Let R be an integral domain, and let K be its field of fractions. A ring S that contains R and is contained in K is called an overring of R. We denote with [R, S] the set of intermediate rings, ie rings T such that R subset or equal T subset or equal S. Some estimations for the length of chains and for the number of rings in [R, S] are known. The main purpose of this work is to give much more precise estimations for the same problems.

\Phi will denote the usual contraction map from Spec(S) to Spec(R), ie \Phi(Q) = Q \cap R for each prime ideal Q of S. We suppose that (R, S) is a normal pair, ie each ring T in [R, S] is integrally closed in S. If R is a valuation or a Prüfer domain, then (R, K) is a normal pair.

We say that the ring extension R subset S is a minimal integrally closed ring extension if R is integrally closed in S and if there is no ring T such that R subset T subset S. The main idea in the approximations provided in this work is to measure the length of maximal chains of intermediary rings. If R=R₀ subset R₁ subset ... subset R_n = S is such a chain, then each subextension R_i subset R_i+1, i=0, ..., n-1 is a minimal integrally closed ring extension.

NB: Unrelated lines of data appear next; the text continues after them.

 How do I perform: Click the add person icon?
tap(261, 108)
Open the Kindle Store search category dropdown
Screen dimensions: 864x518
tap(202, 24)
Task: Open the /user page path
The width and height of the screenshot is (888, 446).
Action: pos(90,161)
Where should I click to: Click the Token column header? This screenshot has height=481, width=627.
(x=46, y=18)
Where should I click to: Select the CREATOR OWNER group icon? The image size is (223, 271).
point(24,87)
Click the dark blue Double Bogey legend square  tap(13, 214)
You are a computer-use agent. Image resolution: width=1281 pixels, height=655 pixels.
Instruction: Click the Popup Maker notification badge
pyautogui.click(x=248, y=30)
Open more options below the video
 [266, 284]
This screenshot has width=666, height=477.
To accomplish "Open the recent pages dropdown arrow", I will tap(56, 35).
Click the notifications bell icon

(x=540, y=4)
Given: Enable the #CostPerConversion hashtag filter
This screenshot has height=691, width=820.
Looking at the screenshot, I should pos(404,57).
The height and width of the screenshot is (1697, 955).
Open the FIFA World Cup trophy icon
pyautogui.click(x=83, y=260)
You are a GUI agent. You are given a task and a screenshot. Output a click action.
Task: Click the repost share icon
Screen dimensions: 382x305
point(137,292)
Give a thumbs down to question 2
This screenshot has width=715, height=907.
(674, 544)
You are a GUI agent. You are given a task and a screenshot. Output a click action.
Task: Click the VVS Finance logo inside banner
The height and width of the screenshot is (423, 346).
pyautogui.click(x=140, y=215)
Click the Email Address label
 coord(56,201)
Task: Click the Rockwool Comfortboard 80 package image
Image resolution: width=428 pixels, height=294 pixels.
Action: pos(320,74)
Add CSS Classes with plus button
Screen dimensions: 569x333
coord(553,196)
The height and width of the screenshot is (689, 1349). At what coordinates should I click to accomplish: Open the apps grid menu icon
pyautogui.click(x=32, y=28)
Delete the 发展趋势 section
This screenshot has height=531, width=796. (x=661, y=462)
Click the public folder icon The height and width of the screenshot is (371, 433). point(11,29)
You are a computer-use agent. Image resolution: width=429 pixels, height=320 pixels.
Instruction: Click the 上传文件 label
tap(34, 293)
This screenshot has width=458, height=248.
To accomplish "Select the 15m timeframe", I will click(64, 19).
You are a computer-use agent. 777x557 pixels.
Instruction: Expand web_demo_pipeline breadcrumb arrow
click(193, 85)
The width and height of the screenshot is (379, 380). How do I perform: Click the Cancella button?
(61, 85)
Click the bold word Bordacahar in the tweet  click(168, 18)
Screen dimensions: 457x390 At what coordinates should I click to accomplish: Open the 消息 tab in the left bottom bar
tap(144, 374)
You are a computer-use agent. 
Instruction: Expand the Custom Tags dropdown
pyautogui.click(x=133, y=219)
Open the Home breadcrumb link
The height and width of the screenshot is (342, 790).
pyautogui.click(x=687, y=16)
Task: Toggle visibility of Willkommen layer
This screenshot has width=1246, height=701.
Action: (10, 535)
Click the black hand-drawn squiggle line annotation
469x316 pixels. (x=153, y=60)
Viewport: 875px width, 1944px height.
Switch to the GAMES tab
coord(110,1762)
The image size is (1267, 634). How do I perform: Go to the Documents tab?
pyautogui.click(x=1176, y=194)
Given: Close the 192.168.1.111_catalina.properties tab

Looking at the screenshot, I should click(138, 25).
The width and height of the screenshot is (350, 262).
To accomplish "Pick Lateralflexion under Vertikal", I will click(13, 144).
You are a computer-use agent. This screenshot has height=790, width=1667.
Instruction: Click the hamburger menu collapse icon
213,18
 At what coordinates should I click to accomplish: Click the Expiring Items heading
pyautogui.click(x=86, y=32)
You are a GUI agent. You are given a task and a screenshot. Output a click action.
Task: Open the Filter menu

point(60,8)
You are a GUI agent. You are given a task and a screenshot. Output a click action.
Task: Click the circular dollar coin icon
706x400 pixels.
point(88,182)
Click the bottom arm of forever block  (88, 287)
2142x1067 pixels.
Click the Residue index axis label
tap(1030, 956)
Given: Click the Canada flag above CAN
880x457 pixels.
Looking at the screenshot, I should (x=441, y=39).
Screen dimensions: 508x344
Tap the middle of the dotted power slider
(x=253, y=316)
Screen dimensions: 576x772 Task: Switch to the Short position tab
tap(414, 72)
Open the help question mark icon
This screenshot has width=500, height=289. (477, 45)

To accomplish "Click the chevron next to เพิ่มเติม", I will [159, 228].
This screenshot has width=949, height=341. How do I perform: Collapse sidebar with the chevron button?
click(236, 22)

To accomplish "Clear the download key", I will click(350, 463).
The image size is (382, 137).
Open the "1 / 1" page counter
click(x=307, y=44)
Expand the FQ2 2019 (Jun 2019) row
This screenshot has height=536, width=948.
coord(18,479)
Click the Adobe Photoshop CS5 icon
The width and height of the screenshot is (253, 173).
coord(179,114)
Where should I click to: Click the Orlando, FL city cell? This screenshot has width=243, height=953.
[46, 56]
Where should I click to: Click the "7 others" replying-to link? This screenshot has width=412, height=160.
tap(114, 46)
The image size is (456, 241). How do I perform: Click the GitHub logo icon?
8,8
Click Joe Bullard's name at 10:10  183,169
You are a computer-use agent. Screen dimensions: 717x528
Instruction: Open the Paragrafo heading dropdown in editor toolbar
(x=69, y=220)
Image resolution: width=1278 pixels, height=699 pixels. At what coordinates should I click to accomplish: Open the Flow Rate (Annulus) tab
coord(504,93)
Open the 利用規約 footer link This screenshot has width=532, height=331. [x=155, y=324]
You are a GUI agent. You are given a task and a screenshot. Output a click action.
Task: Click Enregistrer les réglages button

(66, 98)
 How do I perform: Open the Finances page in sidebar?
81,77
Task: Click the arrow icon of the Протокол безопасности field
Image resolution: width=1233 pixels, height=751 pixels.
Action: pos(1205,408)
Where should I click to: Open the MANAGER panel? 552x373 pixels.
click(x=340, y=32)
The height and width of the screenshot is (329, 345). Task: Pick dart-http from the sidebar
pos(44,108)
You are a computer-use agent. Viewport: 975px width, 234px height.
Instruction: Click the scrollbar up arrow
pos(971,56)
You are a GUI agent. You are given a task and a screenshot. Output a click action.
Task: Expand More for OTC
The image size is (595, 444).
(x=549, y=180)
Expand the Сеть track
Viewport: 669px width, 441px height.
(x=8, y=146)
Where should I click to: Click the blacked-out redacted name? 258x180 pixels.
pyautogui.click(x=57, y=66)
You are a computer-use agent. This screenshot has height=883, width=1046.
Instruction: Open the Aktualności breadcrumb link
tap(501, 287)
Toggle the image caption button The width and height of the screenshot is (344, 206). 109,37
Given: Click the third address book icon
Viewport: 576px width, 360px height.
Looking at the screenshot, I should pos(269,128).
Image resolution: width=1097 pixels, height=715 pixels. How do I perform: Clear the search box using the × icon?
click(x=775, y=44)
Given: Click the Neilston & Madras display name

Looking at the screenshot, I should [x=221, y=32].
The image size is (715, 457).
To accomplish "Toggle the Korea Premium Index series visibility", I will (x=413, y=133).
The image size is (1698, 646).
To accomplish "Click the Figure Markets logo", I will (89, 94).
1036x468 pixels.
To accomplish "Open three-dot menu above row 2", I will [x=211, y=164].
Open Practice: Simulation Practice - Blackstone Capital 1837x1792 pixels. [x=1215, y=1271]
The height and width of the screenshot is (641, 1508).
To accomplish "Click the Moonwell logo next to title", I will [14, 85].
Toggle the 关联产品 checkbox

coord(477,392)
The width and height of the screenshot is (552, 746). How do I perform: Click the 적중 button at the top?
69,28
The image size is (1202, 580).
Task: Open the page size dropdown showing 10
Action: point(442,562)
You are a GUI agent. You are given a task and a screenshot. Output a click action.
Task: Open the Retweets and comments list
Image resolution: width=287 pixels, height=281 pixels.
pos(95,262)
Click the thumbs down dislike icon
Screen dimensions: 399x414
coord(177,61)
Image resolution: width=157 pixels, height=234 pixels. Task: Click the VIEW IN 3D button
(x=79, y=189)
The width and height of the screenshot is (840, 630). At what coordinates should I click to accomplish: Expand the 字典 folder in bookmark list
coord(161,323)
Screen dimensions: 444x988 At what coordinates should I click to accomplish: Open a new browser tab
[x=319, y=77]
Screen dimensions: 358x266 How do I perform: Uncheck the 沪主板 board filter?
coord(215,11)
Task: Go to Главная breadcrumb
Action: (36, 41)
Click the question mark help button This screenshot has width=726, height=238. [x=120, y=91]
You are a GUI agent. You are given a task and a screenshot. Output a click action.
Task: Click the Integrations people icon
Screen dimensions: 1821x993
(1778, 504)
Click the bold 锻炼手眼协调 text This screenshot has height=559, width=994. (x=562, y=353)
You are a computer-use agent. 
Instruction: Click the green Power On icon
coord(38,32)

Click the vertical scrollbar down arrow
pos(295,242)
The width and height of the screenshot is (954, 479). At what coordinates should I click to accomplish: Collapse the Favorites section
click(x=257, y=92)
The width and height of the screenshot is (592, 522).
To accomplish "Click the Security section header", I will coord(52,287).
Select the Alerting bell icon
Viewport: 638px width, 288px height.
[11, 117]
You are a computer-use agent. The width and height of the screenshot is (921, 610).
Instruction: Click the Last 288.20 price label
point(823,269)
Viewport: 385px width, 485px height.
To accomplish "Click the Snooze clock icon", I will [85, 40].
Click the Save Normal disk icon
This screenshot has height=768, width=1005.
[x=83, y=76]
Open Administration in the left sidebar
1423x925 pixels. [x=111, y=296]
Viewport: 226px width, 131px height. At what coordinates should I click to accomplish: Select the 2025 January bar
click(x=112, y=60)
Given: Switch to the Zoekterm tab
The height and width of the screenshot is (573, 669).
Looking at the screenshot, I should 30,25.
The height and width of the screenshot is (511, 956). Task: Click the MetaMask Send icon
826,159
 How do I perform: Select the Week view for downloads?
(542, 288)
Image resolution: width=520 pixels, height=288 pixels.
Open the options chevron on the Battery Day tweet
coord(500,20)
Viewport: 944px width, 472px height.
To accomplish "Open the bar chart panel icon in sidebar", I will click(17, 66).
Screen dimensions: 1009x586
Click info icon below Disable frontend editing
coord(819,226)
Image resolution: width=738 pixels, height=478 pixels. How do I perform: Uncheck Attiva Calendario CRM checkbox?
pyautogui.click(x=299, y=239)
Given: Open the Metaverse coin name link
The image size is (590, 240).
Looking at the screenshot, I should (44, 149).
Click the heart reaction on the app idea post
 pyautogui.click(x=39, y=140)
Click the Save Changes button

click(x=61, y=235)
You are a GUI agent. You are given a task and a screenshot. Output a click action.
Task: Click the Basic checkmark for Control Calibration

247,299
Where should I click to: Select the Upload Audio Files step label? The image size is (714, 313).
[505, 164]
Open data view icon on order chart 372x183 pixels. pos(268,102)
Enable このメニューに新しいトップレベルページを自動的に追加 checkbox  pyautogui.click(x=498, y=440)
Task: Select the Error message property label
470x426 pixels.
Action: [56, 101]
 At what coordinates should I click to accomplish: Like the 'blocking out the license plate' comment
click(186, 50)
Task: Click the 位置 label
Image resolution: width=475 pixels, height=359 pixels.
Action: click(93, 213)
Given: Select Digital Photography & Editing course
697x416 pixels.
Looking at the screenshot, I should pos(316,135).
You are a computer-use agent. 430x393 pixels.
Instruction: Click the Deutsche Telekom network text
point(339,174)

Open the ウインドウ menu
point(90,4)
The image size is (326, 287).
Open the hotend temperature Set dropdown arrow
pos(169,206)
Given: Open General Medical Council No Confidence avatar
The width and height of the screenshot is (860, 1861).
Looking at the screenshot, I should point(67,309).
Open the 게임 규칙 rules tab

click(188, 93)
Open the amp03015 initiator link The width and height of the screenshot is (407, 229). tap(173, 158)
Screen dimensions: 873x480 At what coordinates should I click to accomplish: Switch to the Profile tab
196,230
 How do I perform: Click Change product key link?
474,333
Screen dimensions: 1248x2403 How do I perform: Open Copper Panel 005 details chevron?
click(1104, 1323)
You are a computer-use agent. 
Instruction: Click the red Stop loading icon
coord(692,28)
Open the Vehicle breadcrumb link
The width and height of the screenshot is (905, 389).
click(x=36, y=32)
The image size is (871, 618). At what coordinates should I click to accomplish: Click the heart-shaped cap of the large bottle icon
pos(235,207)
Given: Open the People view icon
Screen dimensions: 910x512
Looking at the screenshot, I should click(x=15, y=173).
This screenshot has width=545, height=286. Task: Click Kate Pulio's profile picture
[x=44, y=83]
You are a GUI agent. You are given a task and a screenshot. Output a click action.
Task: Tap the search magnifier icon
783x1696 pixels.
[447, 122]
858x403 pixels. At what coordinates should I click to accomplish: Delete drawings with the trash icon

We start giving the following characterization of such subextensions:

R subset S is a minimal integrally closed ring extension if and only if (R, S) is a normal pair and |Spec(R)\\Phi(Spec(S))|=1.

Then we formulate the exact length of maximal chains of intermediate rings in normal pairs, and we deduce the length of maximal chains of overrings of Prüfer domains.

Finally we deduce an approximation for the number of intermediate rings. In particular if R is a Prüfer domain of finite spectrum, then:

|Spec(R)| <= |[R, K]| <= (dim(R)+1)|Max(R)|.

Date received: June 14, 1998